追放先は、モフモフ騎士団でした 1
「こんなみすぼらしい女が、この国の聖女のはずがない! 偽物め! 聖女を語った罪で、国外に追放する!」
中央神殿での、王国の平和を祈る式典の真っ最中、私の婚約者でもあるこの国の第二王子、カルロス・イーグル様が、大きな声で叫んだ。
その背中に隠れるように、こちらを見つめているのは、私の義妹だ。
……みすぼらしいことと、聖女であることには、全く関係がないわ?
「あの……。つまり、聖女の役目は、これで終わりということでしょうか?」
「ああ、婚約も破棄する! 真の聖女であるミラベルをいじめたらしいな?」
「いじめ……?」
チラリと目線を向ければ、私とは半分しか血が繋がらない妹が、口元を軽くゆがめて笑った。
淡い茶色の髪と瞳をした平凡な顔立ちの私に比べ、金の髪と青い瞳の義妹は、今日も美しいドレスを身にまとい、精巧に作られた人形のように美しい。
けれど、幼い頃に聖女として選ばれた私は、王妃教育に加え、神殿での聖女としての役目を果たすため、家にほとんど帰ることができなかった。
いじめる暇なんて、あるはずないのです……。
「知らないとは言わせない! ミラベルのドレスを盗んだり、パーティーでワインを掛けたり、階段から突き落としたらしいな」
「……え、あの」
私がお母様からいただいたドレスを、聖女には必要ないと勝手に持って行ってしまったり、珍しく参加したパーティーで勢いよくぶつかってくるから、二人でワインを浴びてしまったり、階段は……落ちていたところに通りかかったから、治癒魔法を掛けたことならありますが……。

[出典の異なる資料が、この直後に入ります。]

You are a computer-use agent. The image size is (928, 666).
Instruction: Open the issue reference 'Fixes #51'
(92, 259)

「フィーリア・アトリー! 婚約を破棄する! 俺は、真の聖女であるミラベルと婚約を結ぶ」
王位継承者は、聖女と婚約をするのがこの国の決まりだ。
確かに、妹のミラベルも、聖女を多く生み出したアトリー伯爵家の血を継いで、治癒魔法の力が強い。つまり、私は……。
「……自由、自由ということですか?」
小さく拳を握ってしまった私をよそに、会場はざわめいたままだ。
……たとえ、王族だとしても、神聖な祭事の最中、聖獣様が見守る神殿で、皆さんの前で宣言したことを覆すことは、もうできないわ!
幼い頃から、私のことを大切にしてくれていた、国王陛下夫妻には申し訳ないけれど、これで聖女としてお肉も食べられない日々からさよならできる!

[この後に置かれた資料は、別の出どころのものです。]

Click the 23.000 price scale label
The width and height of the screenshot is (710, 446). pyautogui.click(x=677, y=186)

その時、下を向いて喜びのあまり震えていた私に、大きな手が差し伸べられた。
顔を上げると、目の前には、がっしりとして一目で鍛えられていると分かる肩幅。切れ長であまりにきれいなアメジストのような瞳、高い鼻に、形のよい唇、キラキラ輝く白銀の髪をした、見たこともないほど素敵な男性がいた。
「……あ、あの?」
「お手を……。聖女様」
「え?」
たった今、聖女ではないと宣言されたばかりなのに……。
「ああ、呪われたお前なら、偽物聖女にちょうどいいだろう。野獣ばかりの貴様の部隊に連れ帰るというなら、国外追放だけは許してやってもいい」
「……野獣、部隊。……まさか」
でも、たしかに目の前の騎士様は、第三騎士団の騎士団長様の特徴と酷似している。
聖獣様を紋章にした、第三騎士団は、この国を守る精鋭だ。
そして、噂によれば、第三部隊所属の騎士隊はみな、獣に姿を変える獣人であるという……。
そんなことを考えている間に、私の手は引き上げられ、気がつけばエスコートされるように立ち上がっていた。